FIA race director Charlie Whiting says the governing body has no plans of intervening over the issue of Ferrari's smoking SF71-H.
The unusual phenomenon started over winter testing, when every time Ferrari fired up its new SF71-H, the car expired a heavy cloud of oily smoke, engulfing the Scuderia's garage and those of its neighbors.
Once a heavy smoker himself, Mercedes non executive chairman Niki Lauda admits to being regularly inconvenienced by the Scuderia's heavy fumes linked to the car's oil breather.
"We suffocate in our garage every time they start it," Lauda told Auto Motor und Sport.
"The FIA should look into it."
However, F1 race director Whiting said that despite the smoking, checks have shown that Ferrari's engine is not consuming more oil than it is permitted to.
"I'm sure they'll sort that out," said Whiting.
Sky Sports Ted Kravitz investigated the nuisance earlier this year and explained its origin.

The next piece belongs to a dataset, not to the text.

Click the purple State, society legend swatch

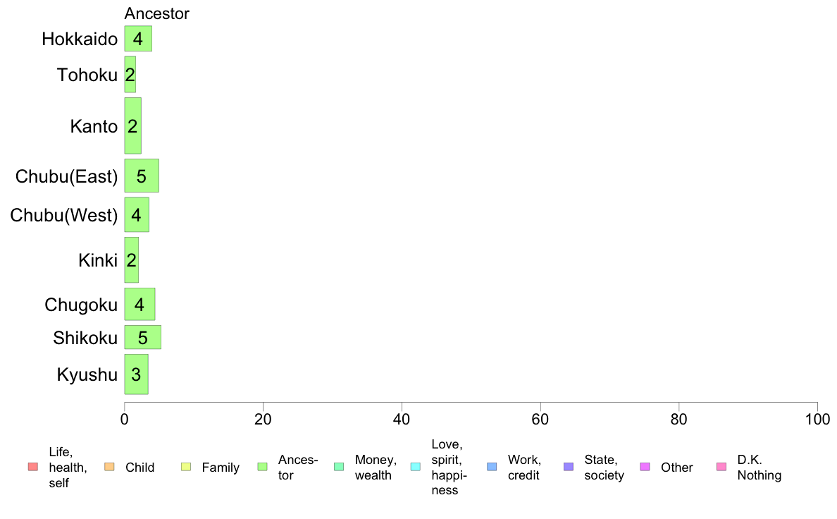569,467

"Breathers are essential parts of any power unit on every car, but this year they've been subject to a new rule which says they must vent to the outside and cannot be routed back into the engine," said the Sky commebtator.

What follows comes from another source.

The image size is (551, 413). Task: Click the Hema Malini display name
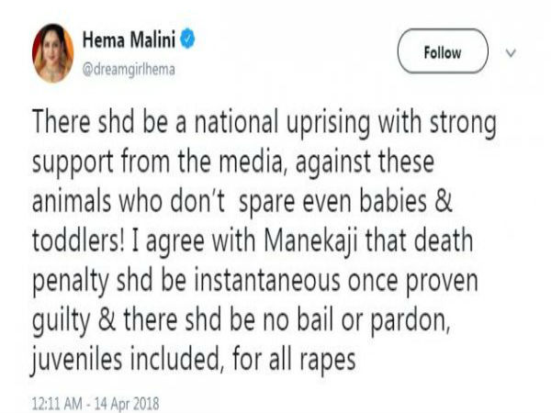click(x=129, y=39)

"This suggests teams were doing that previously which could have given them a power boost - but anyway, what is unusual, is that these Ferrari-engined cars are spewing out more oil than Renault or Mercedes-engined cars.
"There's a fine mist of oil coming out the Ferrari, Haas and Sauber's vents when out on track or even just when they are going down the pitlane.
"It is, though, a different thing to oil burning which is now limited to 1.8 litres per race. That's oil that gets consumed within the combustion chamber. This is just used engine oil - a lot of it!"